Speaking of which, a colleague of mine told me of the time he once prescribed drops for a baby with an earache. The instructions were: “Put two drops in right ear every four hours” with right abbreviated as an R with a circle around it. The mother returned when the child did not get better. She showed the doctor the baby’s wet rectum as evidence of complying with the prescribed treatment. It turns out the pharmacy printed the instructions as “Put two drops in R ear every 4 hours”.
I’m a huge advocate of electronic prescribing. Elimination of handwriting errors, dose range checking, and monitoring drug-drug interactions are but a few of its virtues. My patients definitely appreciate having prescriptions waiting for them at the pharmacy.
As an aside, several years ago when I started e-prescribing, a pharmacist I knew told me that the drug store pharmacies were worried that this convenience would cause them to lose revenue. It seems that waiting around is precisely why they put the pharmacy there in the first place — to make you shop for other stuff during the 30 minutes it takes to put 30 tablets in a bottle.
Progress can oftentimes be thwarted by outdated legal issues. I still can’t figure out why I can call in prescriptions for Vicodin and Xanax over the phone (or worse, fax them), but I am not allowed to e-prescribe these controlled substances and significantly decrease illegal prescription diversion.
Speaking of old fashioned, one of my old mentors told me that he had an agreement with the local pharmacist back in the day. Whenever he had a hypochondriac in the office, he prescribed Obecalp for whatever ailed them. The pharmacist would fill the script with the biggest vitamin capsule he had in stock. (Obecalp is placebo spelled backwards). I often wish for that drug to appear in my EMR’s drop-down list. Talk about “Primum non nocere” –First do no harm (The Hippocratic Oath).
Frequently, I just miss what might be the last bastion of the lost art of medicine … pulling a leather-bound prescription pad out of my pocket and writing Latin instructions with a fountain pen as closure to a satisfying doctor-patient encounter.
And then getting a call from the pharmacist telling me the drug isn’t on formulary!
Joel Diamond, MD is chief medical officer at dbMotion, adjunct associate professor at the Department of Biomedical Informatics at the University of Pittsburgh, and a practicing physician at UPMC and of the Handelsman Family Practice in Pittsburgh, PA. He also blogs on interoperability.

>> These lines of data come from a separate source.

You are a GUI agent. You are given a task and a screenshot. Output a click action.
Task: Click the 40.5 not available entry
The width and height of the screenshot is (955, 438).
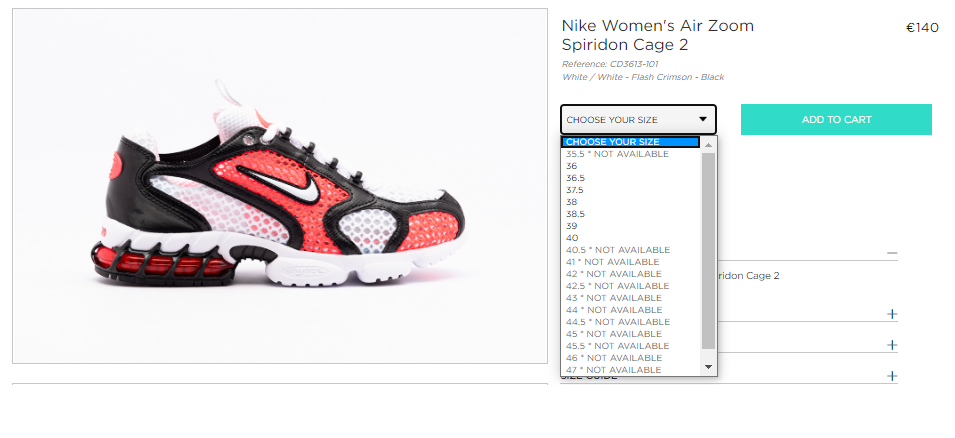click(x=631, y=250)
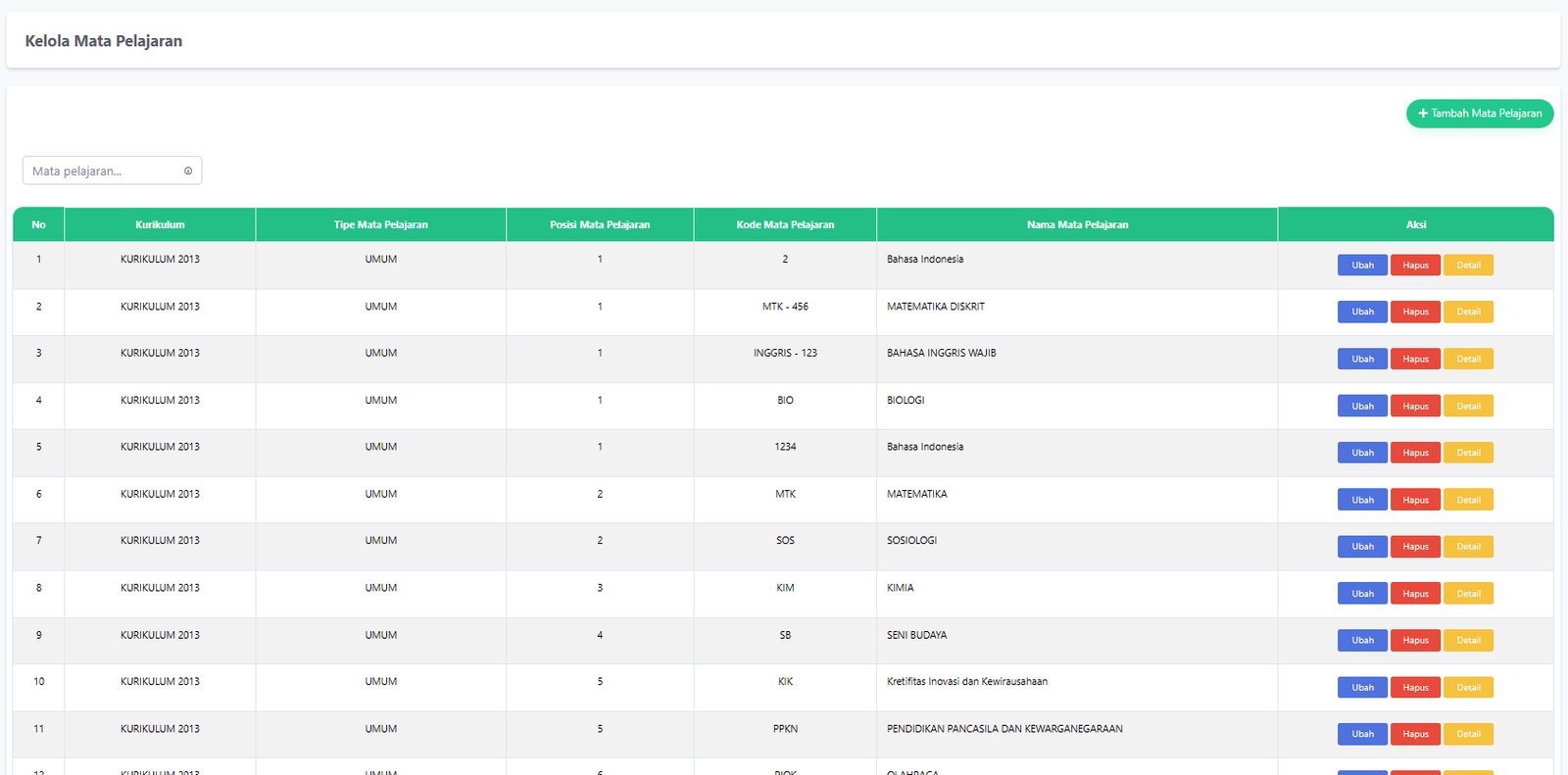Click the Nama Mata Pelajaran column header
This screenshot has height=775, width=1568.
(1077, 224)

Had a patient once who complained that her oral ingestion of the Clinitablet intended to measure glucose in the urine, was upsetting her stomach. Bless the patients who try so hard to comply with the many confusing messages they receive.

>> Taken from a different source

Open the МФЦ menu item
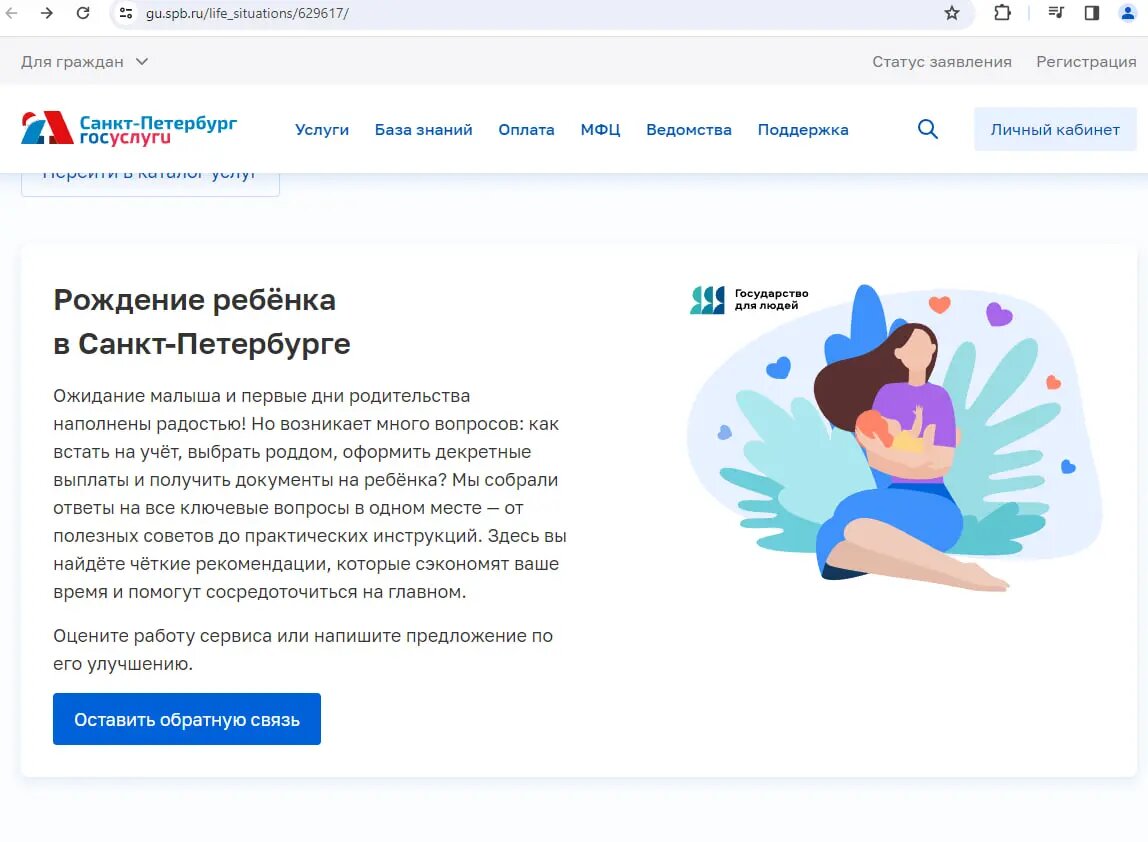Viewport: 1148px width, 842px height. [x=600, y=130]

Interesting post. The NCPDP SCRIPT standard, which is used for ePrescribing, could benefit from consideration of these real-world cases. It sets unfortunate limits on the free-text instructions for meds (to 140 characters), doesn’t allow for instructions in > 1 language (1 for pharmacist, 1 for patient, which I often do with my Spanish-speaking patients so the phamacist can understand what the Rx is but can also just transcribe the Spanish onto the bottle for the patient), etc.